* Activity
Among the entries below, find all lines that include "each" and copy them.

[Collected data entries]

════════════════

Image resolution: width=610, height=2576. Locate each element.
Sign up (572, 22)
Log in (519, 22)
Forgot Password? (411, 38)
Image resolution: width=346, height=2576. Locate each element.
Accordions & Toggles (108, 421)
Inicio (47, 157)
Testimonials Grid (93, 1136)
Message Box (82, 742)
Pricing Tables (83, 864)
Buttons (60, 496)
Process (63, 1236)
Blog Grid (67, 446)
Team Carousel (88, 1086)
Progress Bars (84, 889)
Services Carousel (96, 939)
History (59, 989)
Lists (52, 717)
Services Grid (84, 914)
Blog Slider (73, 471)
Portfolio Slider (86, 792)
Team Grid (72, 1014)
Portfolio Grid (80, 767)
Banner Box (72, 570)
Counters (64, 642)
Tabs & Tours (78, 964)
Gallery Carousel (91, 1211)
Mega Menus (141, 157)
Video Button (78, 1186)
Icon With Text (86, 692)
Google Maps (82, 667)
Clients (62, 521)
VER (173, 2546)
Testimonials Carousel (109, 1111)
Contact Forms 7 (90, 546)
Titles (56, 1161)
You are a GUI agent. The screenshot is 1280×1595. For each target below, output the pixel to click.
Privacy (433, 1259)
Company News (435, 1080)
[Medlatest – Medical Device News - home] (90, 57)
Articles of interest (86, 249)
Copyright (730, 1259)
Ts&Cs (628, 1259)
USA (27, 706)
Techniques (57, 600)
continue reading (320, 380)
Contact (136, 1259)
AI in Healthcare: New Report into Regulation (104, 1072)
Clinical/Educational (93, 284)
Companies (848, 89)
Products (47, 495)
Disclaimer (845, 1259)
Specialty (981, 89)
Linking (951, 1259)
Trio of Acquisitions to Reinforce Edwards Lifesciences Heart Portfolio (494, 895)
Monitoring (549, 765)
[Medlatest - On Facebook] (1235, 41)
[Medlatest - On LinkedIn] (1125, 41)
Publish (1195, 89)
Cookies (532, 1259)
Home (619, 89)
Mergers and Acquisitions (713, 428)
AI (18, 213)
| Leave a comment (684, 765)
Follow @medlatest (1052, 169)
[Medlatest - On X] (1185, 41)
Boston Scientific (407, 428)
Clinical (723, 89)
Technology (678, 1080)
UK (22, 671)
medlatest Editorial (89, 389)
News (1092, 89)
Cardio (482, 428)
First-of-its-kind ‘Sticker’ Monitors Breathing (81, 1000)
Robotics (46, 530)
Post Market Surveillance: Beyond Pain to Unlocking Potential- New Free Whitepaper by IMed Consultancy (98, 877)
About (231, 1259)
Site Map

════════════════

* Result of this exercise
Image resolution: width=610, height=2576. Locate each element.
Image resolution: width=346, height=2576. Locate each element.
You are a GUI agent. The screenshot is 1280×1595. For each target below, output the pixel to click.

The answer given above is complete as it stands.